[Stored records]
☆ ☆ ☆

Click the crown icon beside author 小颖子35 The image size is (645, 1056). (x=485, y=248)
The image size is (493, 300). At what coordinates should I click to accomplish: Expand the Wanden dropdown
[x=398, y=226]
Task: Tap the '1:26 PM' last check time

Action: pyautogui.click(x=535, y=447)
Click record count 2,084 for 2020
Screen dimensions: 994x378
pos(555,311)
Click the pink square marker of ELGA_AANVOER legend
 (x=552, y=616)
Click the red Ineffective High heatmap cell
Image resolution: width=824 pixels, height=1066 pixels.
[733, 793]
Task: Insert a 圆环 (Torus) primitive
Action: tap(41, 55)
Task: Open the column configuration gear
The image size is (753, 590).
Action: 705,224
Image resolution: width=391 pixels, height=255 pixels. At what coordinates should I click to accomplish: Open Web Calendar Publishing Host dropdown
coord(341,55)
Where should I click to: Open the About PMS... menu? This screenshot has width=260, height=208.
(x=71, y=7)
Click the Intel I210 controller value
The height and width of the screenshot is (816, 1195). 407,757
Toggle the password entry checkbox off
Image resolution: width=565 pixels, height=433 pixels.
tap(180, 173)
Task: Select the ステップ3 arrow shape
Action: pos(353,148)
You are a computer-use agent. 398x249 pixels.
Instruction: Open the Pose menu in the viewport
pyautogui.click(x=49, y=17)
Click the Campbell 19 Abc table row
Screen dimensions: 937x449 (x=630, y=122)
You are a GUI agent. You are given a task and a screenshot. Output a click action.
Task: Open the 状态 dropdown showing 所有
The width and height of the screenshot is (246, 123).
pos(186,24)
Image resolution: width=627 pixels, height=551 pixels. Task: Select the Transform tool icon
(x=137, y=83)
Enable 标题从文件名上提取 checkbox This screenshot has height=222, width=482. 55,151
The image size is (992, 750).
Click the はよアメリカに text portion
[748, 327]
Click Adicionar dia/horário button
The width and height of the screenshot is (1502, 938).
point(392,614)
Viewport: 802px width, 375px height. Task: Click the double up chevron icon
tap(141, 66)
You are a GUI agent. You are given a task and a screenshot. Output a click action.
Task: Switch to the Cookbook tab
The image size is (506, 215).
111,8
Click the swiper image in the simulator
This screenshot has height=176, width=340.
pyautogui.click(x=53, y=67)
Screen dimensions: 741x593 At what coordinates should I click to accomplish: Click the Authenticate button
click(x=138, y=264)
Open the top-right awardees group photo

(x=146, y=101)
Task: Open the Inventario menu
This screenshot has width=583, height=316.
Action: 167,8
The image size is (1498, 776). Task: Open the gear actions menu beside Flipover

☆ ☆ ☆

Requirement ::
Quote all the records. Keep every word exact.

Exercise solution ::
Click the crown icon beside author 小颖子35 The image size is (645, 1056). (x=485, y=248)
The image size is (493, 300). At what coordinates should I click to accomplish: Expand the Wanden dropdown
[x=398, y=226]
Task: Tap the '1:26 PM' last check time

Action: pyautogui.click(x=535, y=447)
Click record count 2,084 for 2020
Screen dimensions: 994x378
pos(555,311)
Click the pink square marker of ELGA_AANVOER legend
 (x=552, y=616)
Click the red Ineffective High heatmap cell
Image resolution: width=824 pixels, height=1066 pixels.
[733, 793]
Task: Insert a 圆环 (Torus) primitive
Action: tap(41, 55)
Task: Open the column configuration gear
The image size is (753, 590).
Action: 705,224
Image resolution: width=391 pixels, height=255 pixels. At what coordinates should I click to accomplish: Open Web Calendar Publishing Host dropdown
coord(341,55)
Where should I click to: Open the About PMS... menu? This screenshot has width=260, height=208.
(x=71, y=7)
Click the Intel I210 controller value
The height and width of the screenshot is (816, 1195). 407,757
Toggle the password entry checkbox off
Image resolution: width=565 pixels, height=433 pixels.
tap(180, 173)
Task: Select the ステップ3 arrow shape
Action: pos(353,148)
You are a computer-use agent. 398x249 pixels.
Instruction: Open the Pose menu in the viewport
pyautogui.click(x=49, y=17)
Click the Campbell 19 Abc table row
Screen dimensions: 937x449 (x=630, y=122)
You are a GUI agent. You are given a task and a screenshot. Output a click action.
Task: Open the 状态 dropdown showing 所有
The width and height of the screenshot is (246, 123).
pos(186,24)
Image resolution: width=627 pixels, height=551 pixels. Task: Select the Transform tool icon
(x=137, y=83)
Enable 标题从文件名上提取 checkbox This screenshot has height=222, width=482. 55,151
The image size is (992, 750).
Click the はよアメリカに text portion
[748, 327]
Click Adicionar dia/horário button
The width and height of the screenshot is (1502, 938).
point(392,614)
Viewport: 802px width, 375px height. Task: Click the double up chevron icon
tap(141, 66)
You are a GUI agent. You are given a task and a screenshot. Output a click action.
Task: Switch to the Cookbook tab
The image size is (506, 215).
111,8
Click the swiper image in the simulator
This screenshot has height=176, width=340.
pyautogui.click(x=53, y=67)
Screen dimensions: 741x593 At what coordinates should I click to accomplish: Click the Authenticate button
click(x=138, y=264)
Open the top-right awardees group photo

(x=146, y=101)
Task: Open the Inventario menu
This screenshot has width=583, height=316.
Action: 167,8
The image size is (1498, 776). Task: Open the gear actions menu beside Flipover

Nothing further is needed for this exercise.